Page MenuHomePhabricator

Introduce Python code formatters usage
Open, MediumPublic

Description

Context: during a discussion at Infrastructure Foundations team meeting the subject of tools automatically (re)formatting Python code came up.
This task is to track the rationale for having such tools for (new) Python code and implementation.

Pros:

  1. Authors don't have to think about code formatting
  2. Code formatting comments no longer required during code reviews
  3. Code readability is the same across authors

Cons:

  1. Local setup needed: formatter installation and editor integration at least
  2. Similar setup needed for integration with CI to fail if code isn't formatted as required
  3. If/when the code formatter output changes e.g. across upgrades we'll have to adjust for that

Open questions:

  1. Which formatter(s) to use?
  2. Require standard formatting for old and new code or only new or a mix depending on the codebase?
  3. How much local setup is needed depending on the formatter(s) and the editor(s)?
  4. Likely other questions

Event Timeline

Restricted Application added a subscriber: Aklapper. · View Herald TranscriptDec 12 2018, 9:54 AM
ema triaged this task as Medium priority.Dec 12 2018, 10:48 AM
ema added a subscriber: ema.
Eevans added a subscriber: Eevans.Dec 12 2018, 3:56 PM
crusnov added a subscriber: crusnov.EditedDec 12 2018, 4:30 PM

Just to throw in, since this was discussed perhaps 2 weeks ago on the meeting, I installed Black with the width settings we normally use for Cumin and have been using it regularly through emacs (blacken plugin). It seems to do a nice job and produce expected output.

Volans added a subscriber: Volans.Dec 12 2018, 4:38 PM

I agree that a Python formatter simplify the life of reviewers avoiding unnecessary comments over the style, but has also some draw backs as highlighted in the description.

I'd add to the Con #1 also the git pre-commit hook part, that is probably mandatory.

This article [1] seems to have a decent summary of current available tools with some examples.

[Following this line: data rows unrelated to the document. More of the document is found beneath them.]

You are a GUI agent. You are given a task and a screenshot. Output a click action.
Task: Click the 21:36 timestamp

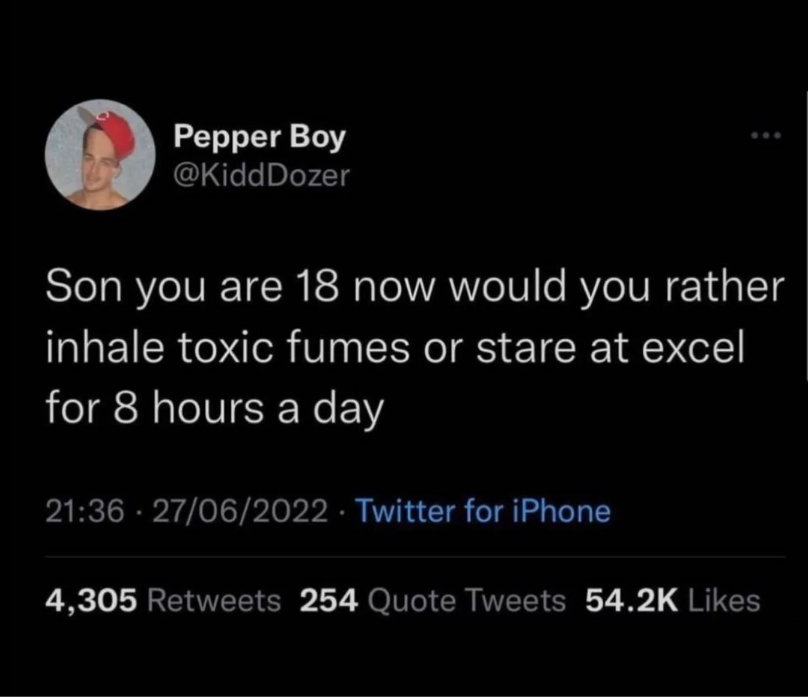(x=85, y=512)
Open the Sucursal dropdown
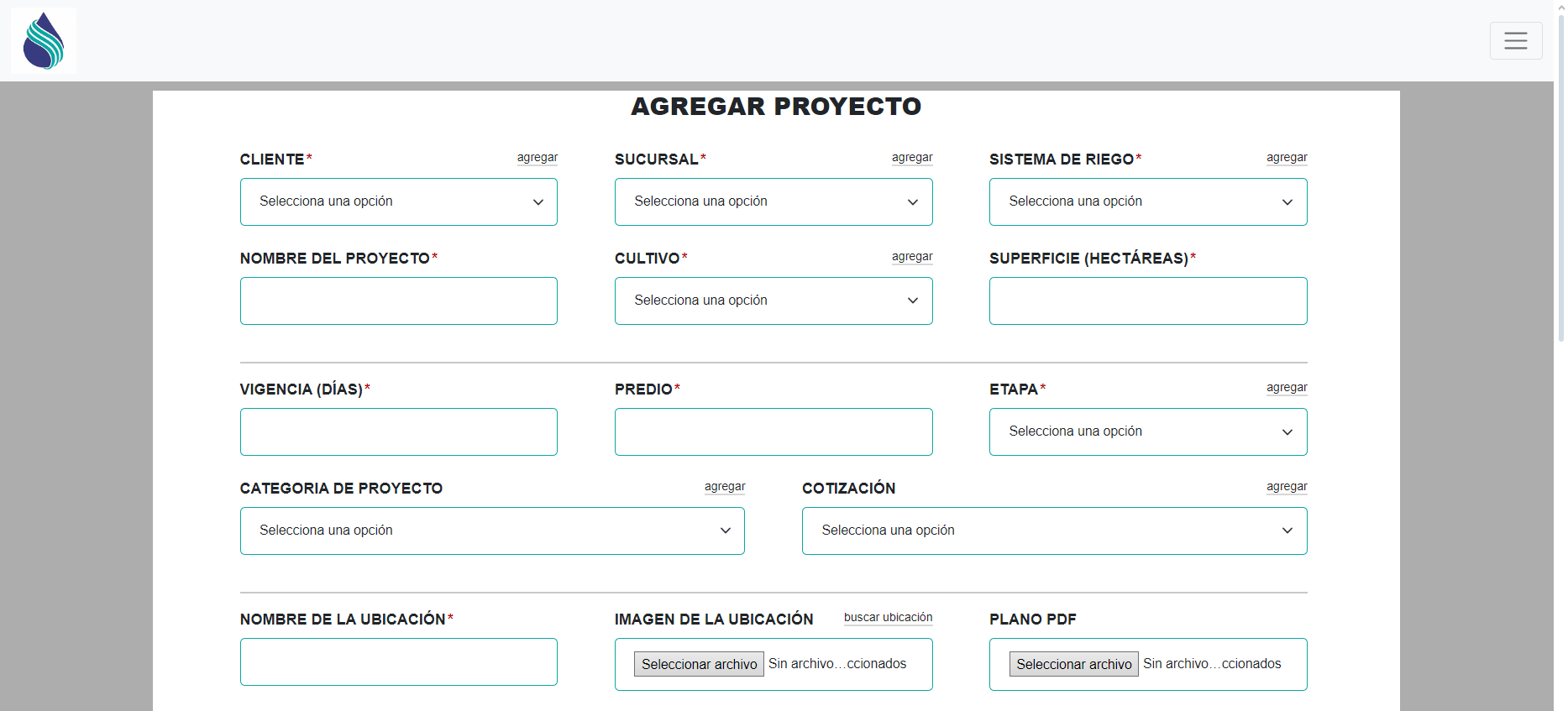This screenshot has height=711, width=1568. tap(773, 201)
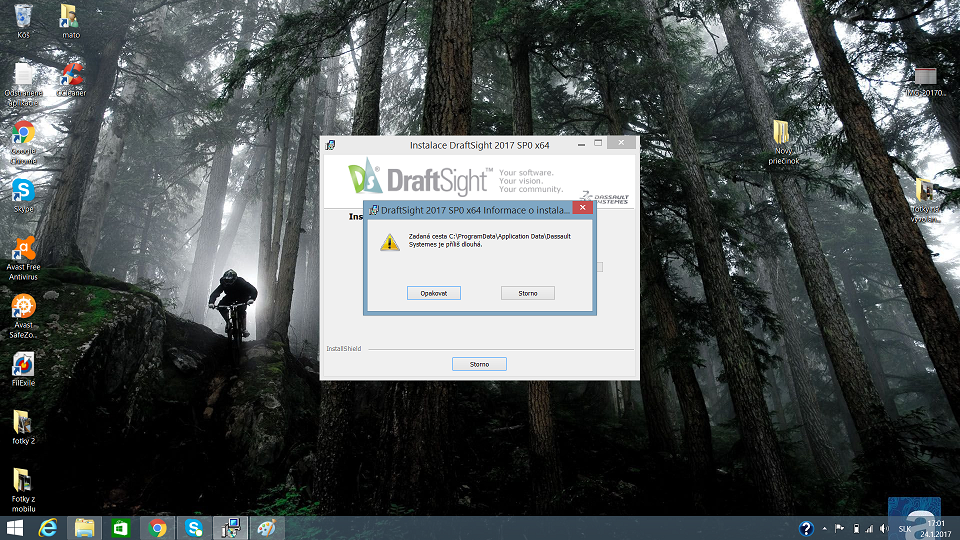
Task: Close the DraftSight information dialog
Action: 583,210
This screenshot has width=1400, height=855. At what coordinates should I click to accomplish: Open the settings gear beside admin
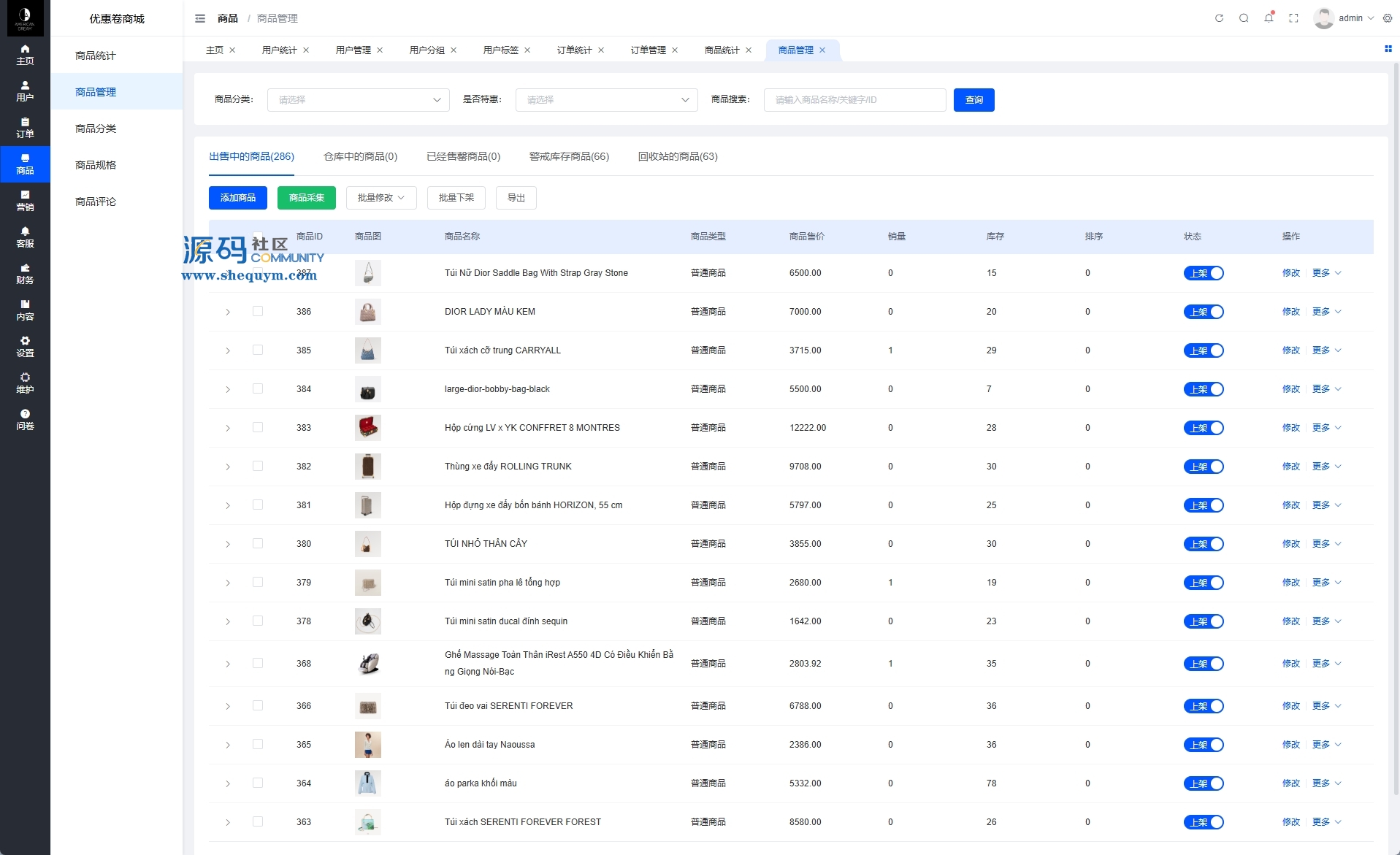click(1388, 18)
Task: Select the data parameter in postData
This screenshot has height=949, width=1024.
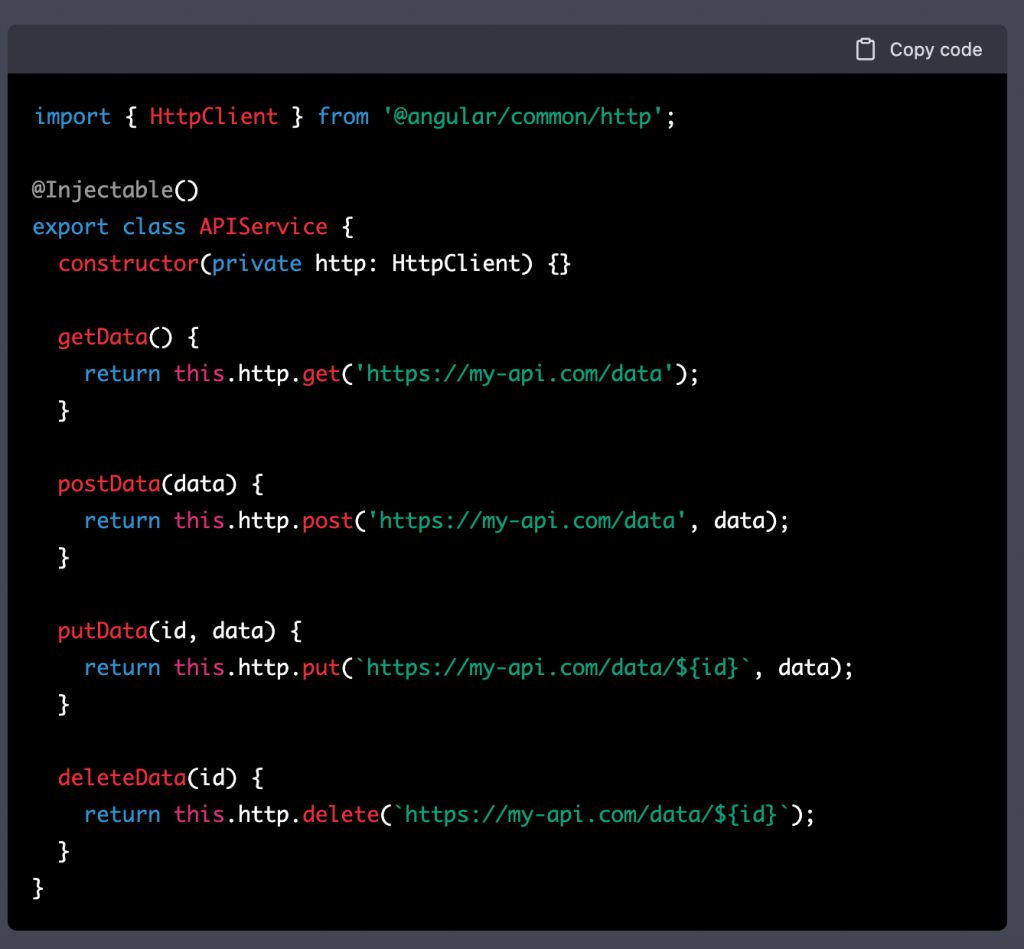Action: pyautogui.click(x=199, y=483)
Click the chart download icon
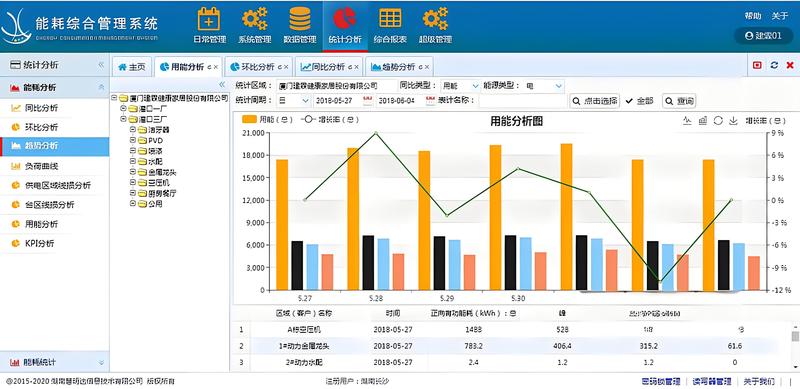The height and width of the screenshot is (389, 800). [x=733, y=120]
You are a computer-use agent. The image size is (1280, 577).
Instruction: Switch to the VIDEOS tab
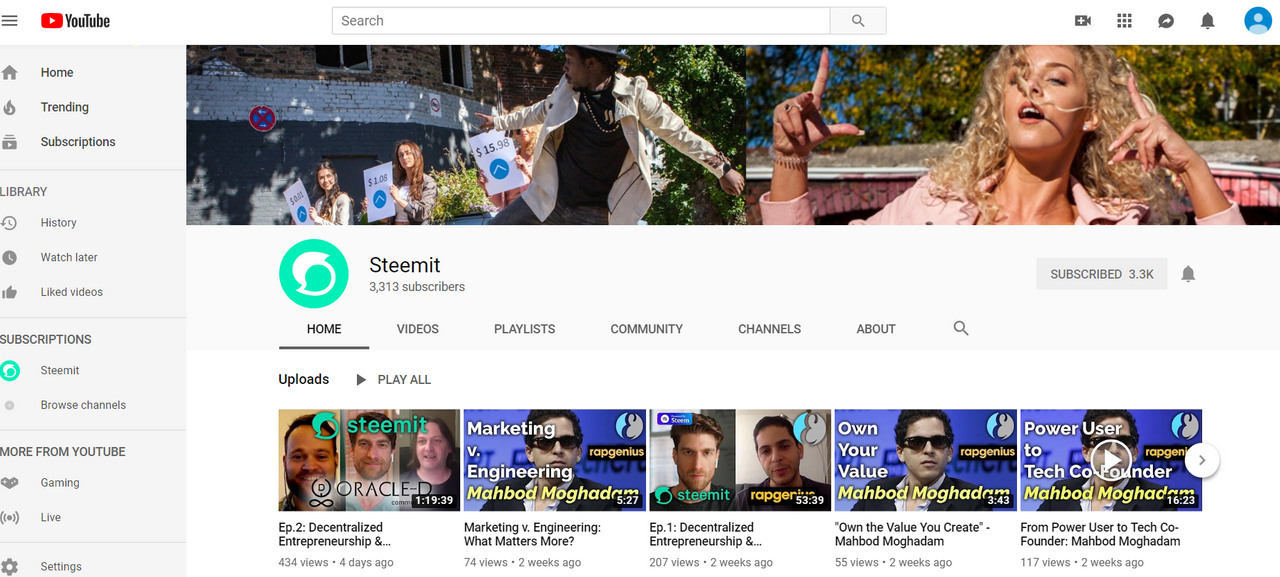point(418,329)
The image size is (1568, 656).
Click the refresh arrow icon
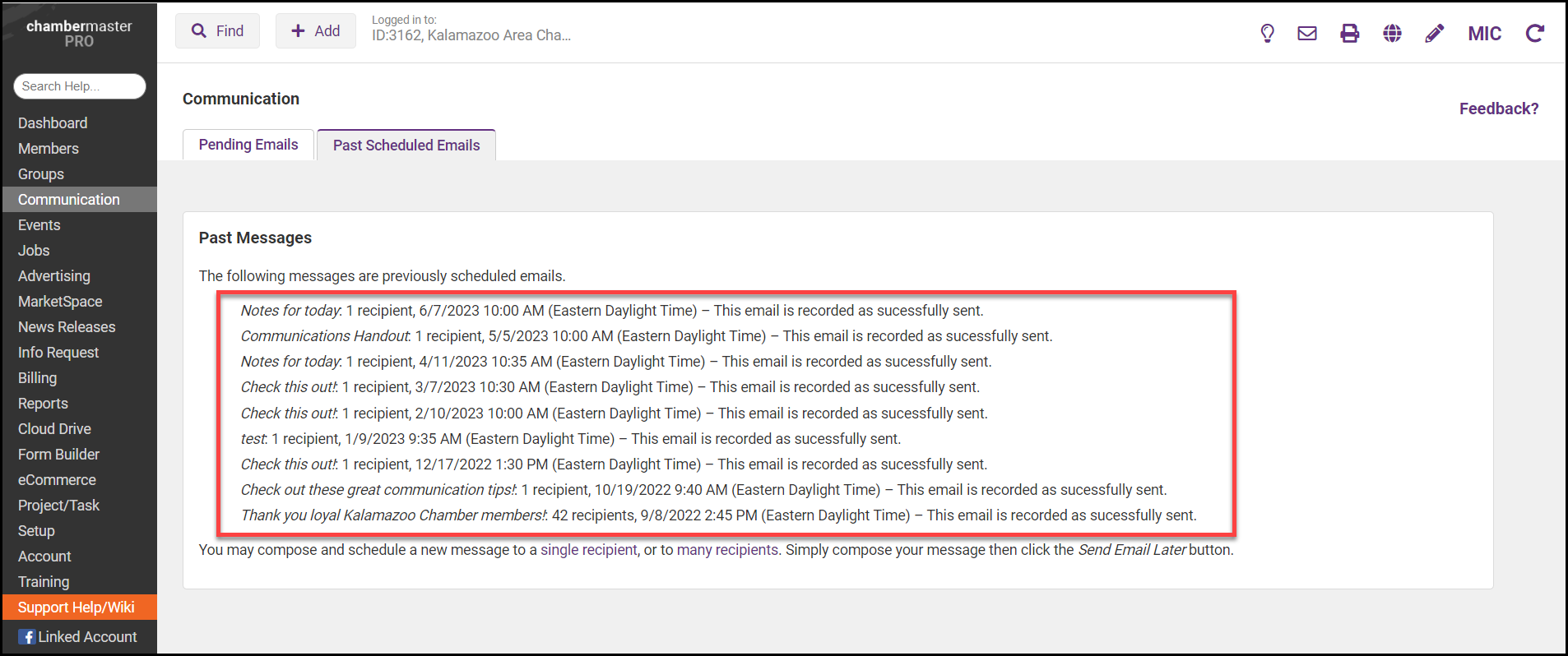pyautogui.click(x=1534, y=33)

On my side I've done a test on the cumin codebase with black. The results are:

  • all the ignore comments for pylint or any other validation tool were misplaced (moved to the last line when splitting) and require to manually move them to the first line [one off]
  • it doesn't pass flake8:
    • E203 whitespace before ':' (this seems a bug on their side, it's for a list slice _ARGV[index + 1 :]
    • E501 line too long (144 longest one)
  • it doesn't pass pylint (same thing for too long lines)

I personally don't like the output of black as I find it much less readable and more vertically spread than the original. We live in a world with wide but short screens so splitting into multiple lines means that less context will be readable in the same screen and the eye has to track much more indentation levels. Of course this is mostly subjective, looking forward to hear different opinions.

[1] https://medium.com/3yourmind/auto-formatters-for-python-8925065f9505

I like Black, but any formatter, as long as the barrier to entry is low, is a good idea.

The value to me is in a faster review cycle and less friction between author and reviewer. By handing control of style to a tool, it means less cognitive load at the critical point where thinking inductively about the impact to our systems and reconciling intent with the implementation is more important/valuable than where a line should (or shouldn't) split.

I don't have much to add besides saying I've been using Black (with VSCode) for all my new code here. I'd vote for it to be adopted if we had a poll but I understand the drawbacks mentioned for a larger codebase like ours. Just my 2c.

Alternatives would be autopep8 and yapf.

I like black too but from but from https://black.readthedocs.io/en/stable/installation_and_usage.html it tied to having python 3.6 installed.

Black can be installed by running pip install black. It requires Python 3.6.0+ to run

With stretch shipping with 3.4 (what do the Mac OS X versions do?) it might be a bit too restrictive to require it.

I am a bit wary of @Volans comment about vertical space usage increase. I haven't noticed that yet, but It's a point to consider indeed.

faidon added a subscriber: faidon.EditedDec 18 2018, 8:37 PM

On my side I've done a test on the cumin codebase with black. The results are:

  • all the ignore comments for pylint or any other validation tool were misplaced (moved to the last line when splitting) and require to manually move them to the first line [one off]
  • it doesn't pass flake8:
    • E203 whitespace before ':' (this seems a bug on their side, it's for a list slice _ARGV[index + 1 :]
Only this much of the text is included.